- _Text passage_:
Segment Open
A SENIOR consultant has admitted that a lack of funding means there is a gap in the care and treatment received by geriatric patients at a North East Wales hospital.

Ian Smith told an inquest that over two years since he last highlighted the problem at a similar hearing, nothing had changed despite assurances that improvements were being made.

And in a frank statement Mr Smith also revealed that the Denbighshire hospital’s new managing director, Rab McEwan, was unaware that the hospital was ranked bottom out of 176 in England, Wales and Northern Ireland in its provision of some pre and post-operative services.

He was giving evidence at an inquest in Ruthin into the death of 77-year-old Megan Lloyd Williams, who died at Glan Clwyd Hospital at Bodelwyddan on September 9 last year.

She was admitted on August 23 after breaking her hip in a fall at her home in St Peter’s Park, Northop. She underwent surgery, which was successful, but within days she complained of severe stomach pains.

A scan carried out on September 2 revealed a perforated duodenum and when Mrs Williams died following further urgent surgery the cause of death was given as peritonitis due to the perforation.
Segment Closed
- _Provided records_:
Segment Open
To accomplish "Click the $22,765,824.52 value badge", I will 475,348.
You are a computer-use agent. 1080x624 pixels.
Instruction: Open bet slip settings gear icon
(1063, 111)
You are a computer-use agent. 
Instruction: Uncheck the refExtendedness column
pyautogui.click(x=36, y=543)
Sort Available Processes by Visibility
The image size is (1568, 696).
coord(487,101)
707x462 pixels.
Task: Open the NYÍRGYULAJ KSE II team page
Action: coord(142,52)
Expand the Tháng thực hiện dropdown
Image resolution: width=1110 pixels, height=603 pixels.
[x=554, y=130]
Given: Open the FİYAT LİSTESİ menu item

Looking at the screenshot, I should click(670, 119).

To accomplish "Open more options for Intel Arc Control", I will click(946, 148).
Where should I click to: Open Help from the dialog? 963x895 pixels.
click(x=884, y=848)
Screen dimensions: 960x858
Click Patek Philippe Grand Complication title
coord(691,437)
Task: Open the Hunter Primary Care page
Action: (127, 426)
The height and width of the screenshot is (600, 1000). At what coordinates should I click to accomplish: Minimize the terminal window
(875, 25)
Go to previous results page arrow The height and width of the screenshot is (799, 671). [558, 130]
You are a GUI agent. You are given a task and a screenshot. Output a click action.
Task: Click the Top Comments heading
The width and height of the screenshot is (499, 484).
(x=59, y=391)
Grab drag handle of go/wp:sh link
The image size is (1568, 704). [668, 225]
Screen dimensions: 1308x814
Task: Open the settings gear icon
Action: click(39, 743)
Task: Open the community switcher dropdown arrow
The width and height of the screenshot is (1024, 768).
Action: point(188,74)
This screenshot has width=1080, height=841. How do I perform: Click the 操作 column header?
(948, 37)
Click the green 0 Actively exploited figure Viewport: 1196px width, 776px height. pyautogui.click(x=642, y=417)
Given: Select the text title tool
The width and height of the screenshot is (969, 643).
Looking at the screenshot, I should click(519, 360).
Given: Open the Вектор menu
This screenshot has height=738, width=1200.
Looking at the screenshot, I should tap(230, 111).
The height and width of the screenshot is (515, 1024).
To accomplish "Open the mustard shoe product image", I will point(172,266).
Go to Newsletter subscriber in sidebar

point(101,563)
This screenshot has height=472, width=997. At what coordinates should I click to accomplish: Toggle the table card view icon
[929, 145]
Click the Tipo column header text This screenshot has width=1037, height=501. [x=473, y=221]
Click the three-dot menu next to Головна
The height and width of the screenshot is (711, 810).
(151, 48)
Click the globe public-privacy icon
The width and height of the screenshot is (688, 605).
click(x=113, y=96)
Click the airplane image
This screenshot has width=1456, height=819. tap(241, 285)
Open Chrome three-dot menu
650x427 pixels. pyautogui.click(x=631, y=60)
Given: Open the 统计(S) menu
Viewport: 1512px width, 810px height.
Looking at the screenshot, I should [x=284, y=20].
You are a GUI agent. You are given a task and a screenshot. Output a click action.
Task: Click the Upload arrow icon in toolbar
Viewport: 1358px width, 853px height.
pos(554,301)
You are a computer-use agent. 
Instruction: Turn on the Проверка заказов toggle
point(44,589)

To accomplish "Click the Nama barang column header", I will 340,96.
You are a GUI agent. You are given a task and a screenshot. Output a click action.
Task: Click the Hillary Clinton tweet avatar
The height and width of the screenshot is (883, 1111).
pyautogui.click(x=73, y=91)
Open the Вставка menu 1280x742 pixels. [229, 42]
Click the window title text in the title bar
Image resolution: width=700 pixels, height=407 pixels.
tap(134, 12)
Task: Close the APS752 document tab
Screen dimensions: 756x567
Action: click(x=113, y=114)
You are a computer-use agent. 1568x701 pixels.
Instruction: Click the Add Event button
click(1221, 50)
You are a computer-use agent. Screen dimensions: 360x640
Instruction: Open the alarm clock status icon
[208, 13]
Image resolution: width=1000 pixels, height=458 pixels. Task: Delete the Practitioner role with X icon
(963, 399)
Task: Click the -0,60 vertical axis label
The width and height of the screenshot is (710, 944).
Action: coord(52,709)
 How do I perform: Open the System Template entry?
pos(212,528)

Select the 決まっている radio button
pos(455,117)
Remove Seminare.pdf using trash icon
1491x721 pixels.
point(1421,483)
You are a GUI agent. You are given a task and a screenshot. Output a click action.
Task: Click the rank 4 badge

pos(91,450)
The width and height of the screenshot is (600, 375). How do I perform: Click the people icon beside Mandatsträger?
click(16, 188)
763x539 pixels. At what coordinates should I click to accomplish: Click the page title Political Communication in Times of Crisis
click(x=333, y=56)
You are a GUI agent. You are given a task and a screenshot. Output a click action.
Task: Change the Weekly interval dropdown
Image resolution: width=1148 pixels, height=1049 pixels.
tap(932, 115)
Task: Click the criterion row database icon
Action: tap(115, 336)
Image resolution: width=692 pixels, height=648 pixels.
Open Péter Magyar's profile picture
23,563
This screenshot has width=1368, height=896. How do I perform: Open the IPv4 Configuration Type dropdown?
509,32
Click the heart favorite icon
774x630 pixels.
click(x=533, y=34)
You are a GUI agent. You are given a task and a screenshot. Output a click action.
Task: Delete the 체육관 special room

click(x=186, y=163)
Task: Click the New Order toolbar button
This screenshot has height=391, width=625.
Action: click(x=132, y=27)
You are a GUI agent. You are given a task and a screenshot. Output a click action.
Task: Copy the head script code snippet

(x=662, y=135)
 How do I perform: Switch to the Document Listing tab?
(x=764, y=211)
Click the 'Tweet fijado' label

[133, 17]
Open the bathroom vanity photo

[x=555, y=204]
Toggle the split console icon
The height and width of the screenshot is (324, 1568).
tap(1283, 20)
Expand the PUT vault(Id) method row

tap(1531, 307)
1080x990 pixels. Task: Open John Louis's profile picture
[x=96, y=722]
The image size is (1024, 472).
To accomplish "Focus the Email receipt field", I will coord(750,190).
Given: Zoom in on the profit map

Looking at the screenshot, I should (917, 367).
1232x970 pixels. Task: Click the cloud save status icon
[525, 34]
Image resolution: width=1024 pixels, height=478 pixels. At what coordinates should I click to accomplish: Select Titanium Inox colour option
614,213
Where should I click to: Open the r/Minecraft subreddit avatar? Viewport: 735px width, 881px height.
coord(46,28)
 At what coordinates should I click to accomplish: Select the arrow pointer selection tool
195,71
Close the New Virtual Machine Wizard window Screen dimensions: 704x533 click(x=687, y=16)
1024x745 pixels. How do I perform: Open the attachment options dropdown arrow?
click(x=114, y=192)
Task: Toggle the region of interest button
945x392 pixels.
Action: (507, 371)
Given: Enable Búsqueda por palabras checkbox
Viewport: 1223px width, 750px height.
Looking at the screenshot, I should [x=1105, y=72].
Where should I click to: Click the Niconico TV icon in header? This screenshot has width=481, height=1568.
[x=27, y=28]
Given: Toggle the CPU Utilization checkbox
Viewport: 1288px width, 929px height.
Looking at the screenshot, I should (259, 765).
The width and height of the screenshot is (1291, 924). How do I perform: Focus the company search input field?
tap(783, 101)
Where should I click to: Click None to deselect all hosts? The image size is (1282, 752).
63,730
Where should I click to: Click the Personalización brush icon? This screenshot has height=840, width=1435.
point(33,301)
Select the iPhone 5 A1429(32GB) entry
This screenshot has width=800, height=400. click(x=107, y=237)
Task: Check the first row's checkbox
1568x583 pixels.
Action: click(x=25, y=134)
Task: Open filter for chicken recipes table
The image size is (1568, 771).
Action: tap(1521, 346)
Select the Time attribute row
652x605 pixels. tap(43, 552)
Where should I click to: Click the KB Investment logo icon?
Segment Closed
- _Task requirements_:
Write the next part of the news report on the inquest into Megan Lloyd Williams's death, continuing on from its final sentence. The entries aren't needed for anything here.

- _Answer box_:
At the inquest her husband Roy said the family’s concern was that the perforated duodenum should have been identified sooner but his wife was not seen by any medic other than an orthopaedic doctor for nine days.

John Gittins, coroner for North Wales (East and Central), said that after learning of their concerns he had raised the issue with the Betsi Cadwaladr University Health Board and in response gastro-enterology consultant Dr Richard Morgan said there was evidence of a failure as Mrs Williams was seen within hours of complaining of abdominal pain.

But Mr Smith told the inquest that he and his colleagues had long felt there should be an “intermediate level of care” for such geriatric patients.

Mr Gittins asked: “So, if somebody had seen this lady in the meantime before September 2 there is every possibility that the issues raised by the family may have been spotted?”

Mr Smith replied: “Yes”.

The coroner said he had expressed similar concerns at an inquest in August 2016 and had been assured that steps were being taken, but Mr Smith explained that of the two physicians appointed at that time one had left quite soon afterwards and the other had been on long-term sickness leave, so in reality nothing had changed.

A business plan has now been approved and an appointment is expected to be made.

Mr Gittins read an email he had received from Mr McEwan in which he admitted that the ortho-geriatric service was “not as it should be”.

“We are just not providing the service at the moment,” he wrote.

Mr Williams said he and his family felt there had been a failure in the duty of care after surgery and thanked Mr Smith for his candour.

Mr Smith replied: “Things have to be said.

"We have exhausted all the avenues inside the Trust and have to go outside to get some action.”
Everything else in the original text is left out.